Bird by Bird by Anne Lamott
This is another book I picked up as inspiration/preparation for my big writing project I have planned. It was quite lovely, as far as writing advice books go. Really, it was refreshing to read a book about writing that was actually well written. I haven't read anything by Lamott before (although I think one or two of her books are on my TBR list), but I found her style to be quite charming and humorous (if a bit more neurotic and anxious than I tend to be). I will note, her advice really applies mainly to MFA type writers, or those of serious literary fiction, which means it does not apply universally, but I still found it quite useful and inspiring. I may review this book more in depth later.

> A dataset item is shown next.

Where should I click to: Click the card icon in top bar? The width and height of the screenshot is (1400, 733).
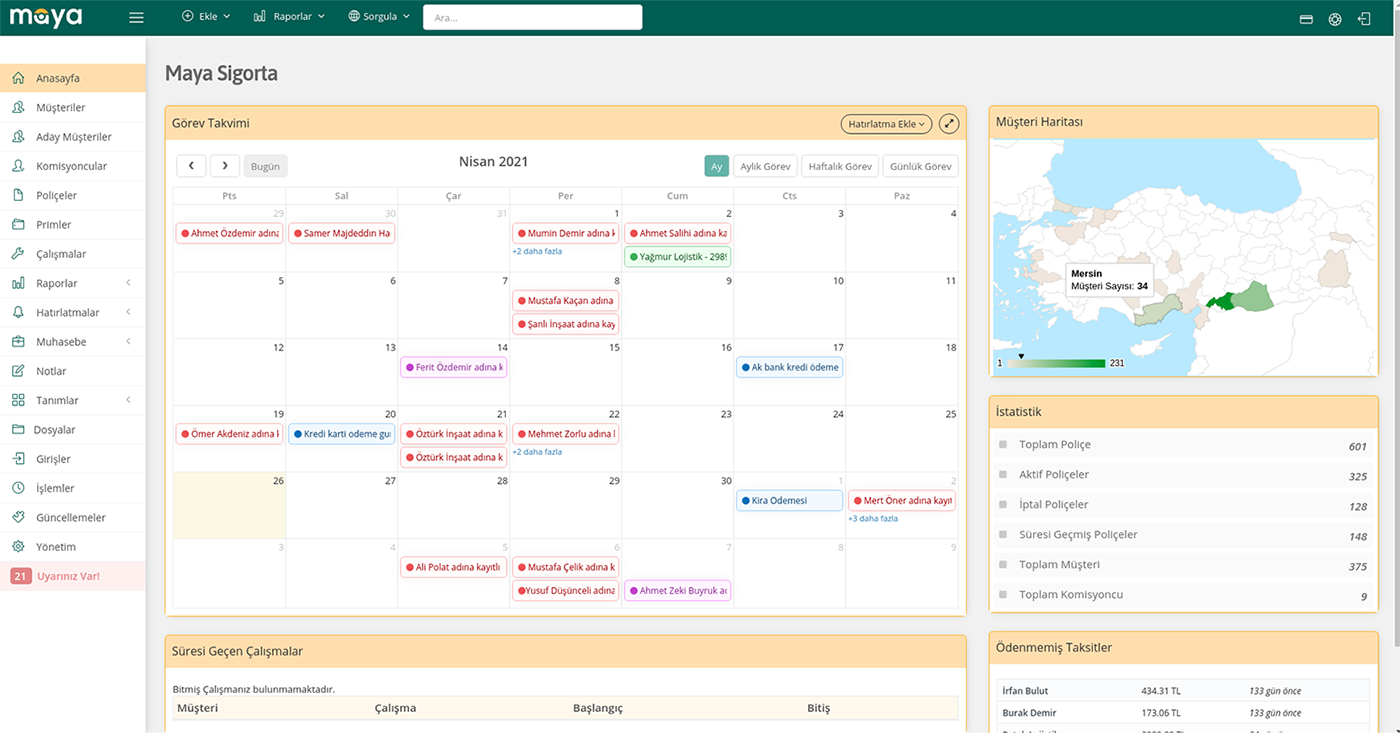1306,18
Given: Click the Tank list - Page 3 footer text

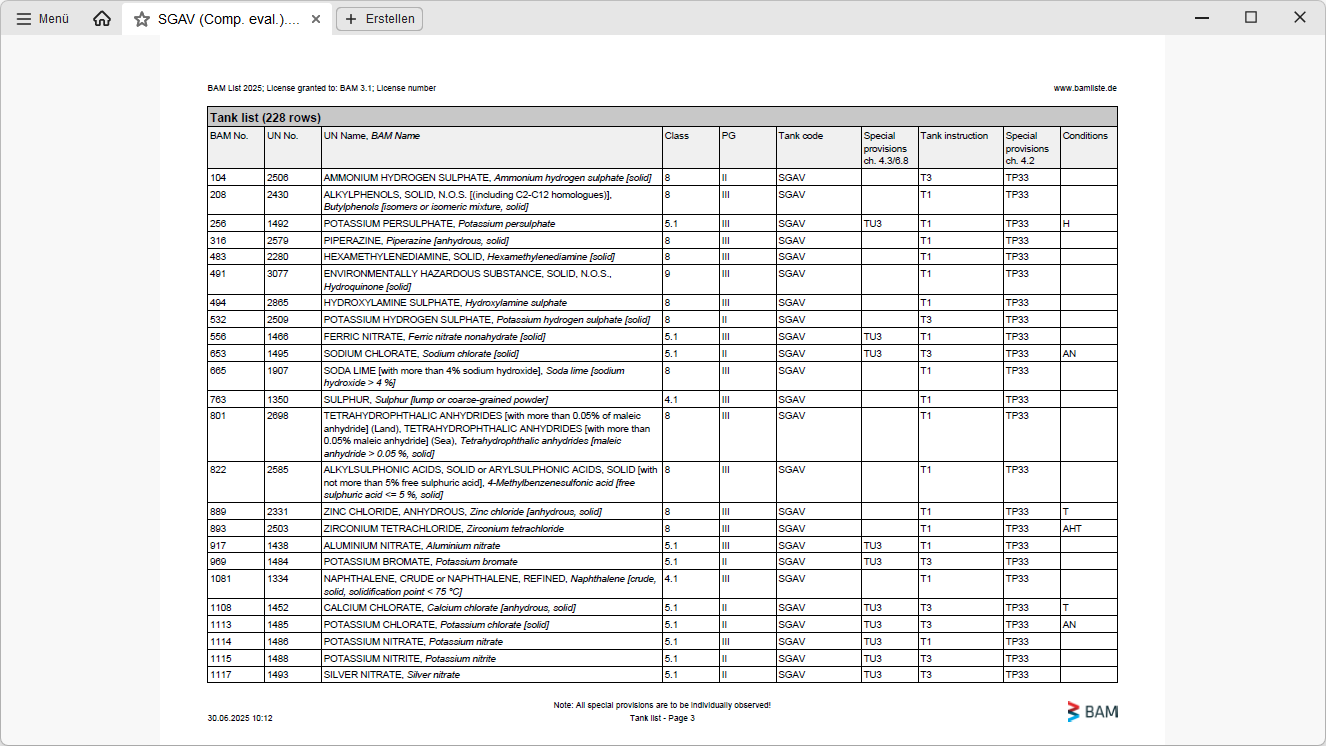Looking at the screenshot, I should tap(662, 718).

Being Mortal: Medicine and What Matters in the End by Atul Gawande
So, after writing out several paragraphs here, I realized I just have too much to say about this book, and I'm going to have to give it a full separate review. For now, just know that I highly recommend. It's a bit bleak and depressing (the subject is death and dying, after all), but also extremely interesting and essential to think about. Really good stuff.
Whew! Did you make it through all that? What a great reading month! Have you read any of these? I'd love to hear your thoughts!